Efficient combinations of N colored elements with restriction in the number of colors

Question

Given a set of N elements colored with C colors, how can I find every possible combination of length L that contains no more than a maximum of M colors?

I tried this algorithm that uses itertools.combinations to generate all the possible combinations, and then filter out those that do not hold the maximum colors condiction.

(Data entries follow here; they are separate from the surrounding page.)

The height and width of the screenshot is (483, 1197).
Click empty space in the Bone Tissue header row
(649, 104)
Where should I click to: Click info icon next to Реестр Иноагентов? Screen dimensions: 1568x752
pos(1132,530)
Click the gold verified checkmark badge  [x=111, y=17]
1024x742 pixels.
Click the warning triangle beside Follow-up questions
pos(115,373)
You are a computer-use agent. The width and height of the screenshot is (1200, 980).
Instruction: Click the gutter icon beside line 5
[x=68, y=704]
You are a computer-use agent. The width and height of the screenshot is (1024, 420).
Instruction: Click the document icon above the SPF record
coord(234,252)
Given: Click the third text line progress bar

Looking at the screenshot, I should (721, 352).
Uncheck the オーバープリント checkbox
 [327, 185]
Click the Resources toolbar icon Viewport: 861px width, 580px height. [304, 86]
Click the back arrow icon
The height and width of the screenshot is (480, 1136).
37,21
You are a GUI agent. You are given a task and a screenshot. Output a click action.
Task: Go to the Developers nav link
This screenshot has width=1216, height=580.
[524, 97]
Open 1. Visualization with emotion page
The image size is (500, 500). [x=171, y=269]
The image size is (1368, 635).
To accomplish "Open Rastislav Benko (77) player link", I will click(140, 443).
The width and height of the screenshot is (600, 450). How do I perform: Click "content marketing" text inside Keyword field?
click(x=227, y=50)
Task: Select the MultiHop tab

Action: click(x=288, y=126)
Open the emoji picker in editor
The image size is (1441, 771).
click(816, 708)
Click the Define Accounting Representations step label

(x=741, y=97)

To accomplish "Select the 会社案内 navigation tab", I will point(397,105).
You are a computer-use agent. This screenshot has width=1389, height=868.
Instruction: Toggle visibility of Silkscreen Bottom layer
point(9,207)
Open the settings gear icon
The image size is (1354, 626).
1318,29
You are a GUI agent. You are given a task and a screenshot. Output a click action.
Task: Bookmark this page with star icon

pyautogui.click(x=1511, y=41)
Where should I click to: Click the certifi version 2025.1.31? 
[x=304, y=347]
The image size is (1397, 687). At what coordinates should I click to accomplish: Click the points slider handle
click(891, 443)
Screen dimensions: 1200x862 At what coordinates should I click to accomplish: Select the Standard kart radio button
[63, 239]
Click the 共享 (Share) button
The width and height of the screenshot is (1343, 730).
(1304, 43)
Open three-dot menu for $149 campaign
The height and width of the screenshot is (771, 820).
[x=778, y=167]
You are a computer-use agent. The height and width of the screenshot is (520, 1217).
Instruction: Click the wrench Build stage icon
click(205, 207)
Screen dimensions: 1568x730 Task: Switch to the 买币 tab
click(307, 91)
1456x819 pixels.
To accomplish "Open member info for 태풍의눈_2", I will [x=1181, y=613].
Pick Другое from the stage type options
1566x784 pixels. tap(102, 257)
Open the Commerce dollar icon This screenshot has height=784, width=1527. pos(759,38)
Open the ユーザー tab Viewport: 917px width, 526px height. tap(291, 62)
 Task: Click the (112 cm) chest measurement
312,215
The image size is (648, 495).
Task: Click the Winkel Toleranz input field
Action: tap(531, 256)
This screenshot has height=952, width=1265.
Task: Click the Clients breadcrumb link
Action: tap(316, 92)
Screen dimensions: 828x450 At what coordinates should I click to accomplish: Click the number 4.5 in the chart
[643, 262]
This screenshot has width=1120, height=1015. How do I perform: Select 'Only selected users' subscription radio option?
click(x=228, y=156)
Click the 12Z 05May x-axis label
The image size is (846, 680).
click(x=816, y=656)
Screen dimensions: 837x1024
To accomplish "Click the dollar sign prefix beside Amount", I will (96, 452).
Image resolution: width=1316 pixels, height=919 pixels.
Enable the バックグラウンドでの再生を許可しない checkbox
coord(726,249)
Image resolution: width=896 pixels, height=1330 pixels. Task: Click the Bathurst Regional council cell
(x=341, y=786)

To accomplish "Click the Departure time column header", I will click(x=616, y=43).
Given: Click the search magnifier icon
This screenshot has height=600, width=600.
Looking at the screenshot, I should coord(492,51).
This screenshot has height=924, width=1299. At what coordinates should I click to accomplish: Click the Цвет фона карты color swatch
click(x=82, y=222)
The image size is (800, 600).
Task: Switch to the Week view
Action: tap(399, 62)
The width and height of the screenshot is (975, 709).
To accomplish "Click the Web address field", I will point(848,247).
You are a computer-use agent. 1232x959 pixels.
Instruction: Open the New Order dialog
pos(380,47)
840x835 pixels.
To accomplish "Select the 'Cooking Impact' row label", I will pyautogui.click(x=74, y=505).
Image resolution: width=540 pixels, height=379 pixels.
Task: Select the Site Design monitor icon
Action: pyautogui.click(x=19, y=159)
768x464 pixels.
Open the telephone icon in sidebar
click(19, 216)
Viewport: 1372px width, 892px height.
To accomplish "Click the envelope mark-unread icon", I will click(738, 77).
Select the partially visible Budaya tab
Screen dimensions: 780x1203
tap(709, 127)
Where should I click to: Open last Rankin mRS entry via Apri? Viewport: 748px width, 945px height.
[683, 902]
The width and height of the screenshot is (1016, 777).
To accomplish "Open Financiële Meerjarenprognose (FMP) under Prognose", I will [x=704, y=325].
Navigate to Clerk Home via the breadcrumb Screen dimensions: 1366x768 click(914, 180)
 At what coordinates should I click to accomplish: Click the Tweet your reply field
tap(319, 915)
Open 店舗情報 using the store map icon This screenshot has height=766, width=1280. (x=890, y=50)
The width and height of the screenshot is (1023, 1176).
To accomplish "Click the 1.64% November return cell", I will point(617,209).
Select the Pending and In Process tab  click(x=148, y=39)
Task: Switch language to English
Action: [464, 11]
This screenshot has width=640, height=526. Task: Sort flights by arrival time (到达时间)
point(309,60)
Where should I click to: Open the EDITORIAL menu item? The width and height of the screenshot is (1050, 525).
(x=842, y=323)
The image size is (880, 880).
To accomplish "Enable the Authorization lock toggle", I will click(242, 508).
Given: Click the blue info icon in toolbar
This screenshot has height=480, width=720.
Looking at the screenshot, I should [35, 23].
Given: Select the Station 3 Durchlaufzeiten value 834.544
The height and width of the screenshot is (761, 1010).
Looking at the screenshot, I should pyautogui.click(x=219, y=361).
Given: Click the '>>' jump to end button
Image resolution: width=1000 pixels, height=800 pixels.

from itertools import combinations as cb

def allowed_combinations(elements, combination_size=4, max_colors=3):

    colors = set([c for k, c in elements.items()])
    combinations = cb(elements, combination_size)
    for combination in combinations:
        colors = set([elements[element] for element in combination])
        if len(colors) > max_colors:
            continue
        yield combination


elements = dict()
elements['A'] = 'red'
elements['B'] = 'red'
elements['C'] = 'blue'
elements['D'] = 'blue'
elements['E'] = 'green'
elements['F'] = 'green'
elements['G'] = 'green'
elements['H'] = 'yellow'
elements['I'] = 'white'
elements['J'] = 'white'
elements['K'] = 'black'

combinations = allowed_combinations(elements)

for c in combinations:
    for element in c:
        print("%s-%s" % (element, elements[element]))
    print "
"

the output is like:

A-red
C-blue
B-red
E-green


A-red
C-blue
B-red
D-blue


A-red
C-blue
B-red
G-green


A-red
C-blue
B-red
F-green

...

The problem is that generating all possible combinations can be computationally very expensive. In my case, for instance, L is often 6 and the number of elements N is around 50, so it gives us Bin(50,6) = 15890700 possible combinations. If maximum number of colors allowed in a comination is small, most of combinations are "useless" and so they are discarded in the filter step. My intuition is that I should put the filtering step inside/before the combinatory step, to avoid the explotion of combinations, but I don't see how.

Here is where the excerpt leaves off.